**Directions for this task:** Return all the records, each one exactly as given.

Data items
* * * *

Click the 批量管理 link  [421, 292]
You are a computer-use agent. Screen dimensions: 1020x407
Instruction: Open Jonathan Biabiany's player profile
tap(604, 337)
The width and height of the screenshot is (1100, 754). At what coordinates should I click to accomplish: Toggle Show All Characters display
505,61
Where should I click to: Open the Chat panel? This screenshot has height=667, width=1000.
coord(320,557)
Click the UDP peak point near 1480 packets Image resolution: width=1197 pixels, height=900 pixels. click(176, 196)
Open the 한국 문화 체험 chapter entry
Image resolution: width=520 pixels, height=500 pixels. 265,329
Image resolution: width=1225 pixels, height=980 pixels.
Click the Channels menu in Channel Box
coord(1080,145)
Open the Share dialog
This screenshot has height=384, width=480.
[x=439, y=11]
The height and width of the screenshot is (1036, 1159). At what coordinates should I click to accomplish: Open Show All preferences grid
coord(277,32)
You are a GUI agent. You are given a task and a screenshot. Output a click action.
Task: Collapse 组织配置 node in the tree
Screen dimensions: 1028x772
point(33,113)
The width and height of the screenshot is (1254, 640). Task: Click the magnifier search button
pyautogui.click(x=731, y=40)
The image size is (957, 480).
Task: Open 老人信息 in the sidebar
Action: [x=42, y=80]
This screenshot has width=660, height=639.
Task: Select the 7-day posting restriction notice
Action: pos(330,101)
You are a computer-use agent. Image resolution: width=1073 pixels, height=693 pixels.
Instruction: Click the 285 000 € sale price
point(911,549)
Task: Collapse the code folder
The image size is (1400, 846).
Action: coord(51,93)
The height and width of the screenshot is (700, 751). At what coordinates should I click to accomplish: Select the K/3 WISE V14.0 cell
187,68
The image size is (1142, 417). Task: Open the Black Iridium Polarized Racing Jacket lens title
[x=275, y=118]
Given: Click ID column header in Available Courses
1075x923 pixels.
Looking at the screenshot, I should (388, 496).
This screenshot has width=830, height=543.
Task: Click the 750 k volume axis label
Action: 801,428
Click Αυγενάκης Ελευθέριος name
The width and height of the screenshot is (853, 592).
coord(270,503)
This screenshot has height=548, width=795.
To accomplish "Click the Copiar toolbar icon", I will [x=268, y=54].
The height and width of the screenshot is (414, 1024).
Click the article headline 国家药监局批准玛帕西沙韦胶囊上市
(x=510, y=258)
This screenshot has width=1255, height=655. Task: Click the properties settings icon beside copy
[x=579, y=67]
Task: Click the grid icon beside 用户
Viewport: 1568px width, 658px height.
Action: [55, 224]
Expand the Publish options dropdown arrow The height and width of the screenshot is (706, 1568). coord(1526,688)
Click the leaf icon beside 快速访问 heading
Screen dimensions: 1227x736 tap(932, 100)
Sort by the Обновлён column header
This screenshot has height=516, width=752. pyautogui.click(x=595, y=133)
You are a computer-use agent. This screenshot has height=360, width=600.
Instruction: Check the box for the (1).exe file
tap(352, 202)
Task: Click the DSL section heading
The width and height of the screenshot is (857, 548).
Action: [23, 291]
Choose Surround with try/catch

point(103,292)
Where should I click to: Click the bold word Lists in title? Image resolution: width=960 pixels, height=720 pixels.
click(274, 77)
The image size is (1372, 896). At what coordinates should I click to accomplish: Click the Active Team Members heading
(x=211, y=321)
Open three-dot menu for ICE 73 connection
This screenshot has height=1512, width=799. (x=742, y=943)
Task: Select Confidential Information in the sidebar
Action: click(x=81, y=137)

* * * *

**Completed exercise:**
Click the 批量管理 link  [421, 292]
You are a computer-use agent. Screen dimensions: 1020x407
Instruction: Open Jonathan Biabiany's player profile
tap(604, 337)
The width and height of the screenshot is (1100, 754). At what coordinates should I click to accomplish: Toggle Show All Characters display
505,61
Where should I click to: Open the Chat panel? This screenshot has height=667, width=1000.
coord(320,557)
Click the UDP peak point near 1480 packets Image resolution: width=1197 pixels, height=900 pixels. click(176, 196)
Open the 한국 문화 체험 chapter entry
Image resolution: width=520 pixels, height=500 pixels. 265,329
Image resolution: width=1225 pixels, height=980 pixels.
Click the Channels menu in Channel Box
coord(1080,145)
Open the Share dialog
This screenshot has height=384, width=480.
[x=439, y=11]
The height and width of the screenshot is (1036, 1159). At what coordinates should I click to accomplish: Open Show All preferences grid
coord(277,32)
You are a GUI agent. You are given a task and a screenshot. Output a click action.
Task: Collapse 组织配置 node in the tree
Screen dimensions: 1028x772
point(33,113)
The width and height of the screenshot is (1254, 640). Task: Click the magnifier search button
pyautogui.click(x=731, y=40)
The image size is (957, 480).
Task: Open 老人信息 in the sidebar
Action: [x=42, y=80]
This screenshot has width=660, height=639.
Task: Select the 7-day posting restriction notice
Action: pos(330,101)
You are a computer-use agent. Image resolution: width=1073 pixels, height=693 pixels.
Instruction: Click the 285 000 € sale price
point(911,549)
Task: Collapse the code folder
The image size is (1400, 846).
Action: coord(51,93)
The height and width of the screenshot is (700, 751). At what coordinates should I click to accomplish: Select the K/3 WISE V14.0 cell
187,68
The image size is (1142, 417). Task: Open the Black Iridium Polarized Racing Jacket lens title
[x=275, y=118]
Given: Click ID column header in Available Courses
1075x923 pixels.
Looking at the screenshot, I should (388, 496).
This screenshot has width=830, height=543.
Task: Click the 750 k volume axis label
Action: 801,428
Click Αυγενάκης Ελευθέριος name
The width and height of the screenshot is (853, 592).
coord(270,503)
This screenshot has height=548, width=795.
To accomplish "Click the Copiar toolbar icon", I will [x=268, y=54].
The height and width of the screenshot is (414, 1024).
Click the article headline 国家药监局批准玛帕西沙韦胶囊上市
(x=510, y=258)
This screenshot has width=1255, height=655. Task: Click the properties settings icon beside copy
[x=579, y=67]
Task: Click the grid icon beside 用户
Viewport: 1568px width, 658px height.
Action: [55, 224]
Expand the Publish options dropdown arrow The height and width of the screenshot is (706, 1568). coord(1526,688)
Click the leaf icon beside 快速访问 heading
Screen dimensions: 1227x736 tap(932, 100)
Sort by the Обновлён column header
This screenshot has height=516, width=752. pyautogui.click(x=595, y=133)
You are a computer-use agent. This screenshot has height=360, width=600.
Instruction: Check the box for the (1).exe file
tap(352, 202)
Task: Click the DSL section heading
The width and height of the screenshot is (857, 548).
Action: [23, 291]
Choose Surround with try/catch

point(103,292)
Where should I click to: Click the bold word Lists in title? Image resolution: width=960 pixels, height=720 pixels.
click(274, 77)
The image size is (1372, 896). At what coordinates should I click to accomplish: Click the Active Team Members heading
(x=211, y=321)
Open three-dot menu for ICE 73 connection
This screenshot has height=1512, width=799. (x=742, y=943)
Task: Select Confidential Information in the sidebar
Action: click(x=81, y=137)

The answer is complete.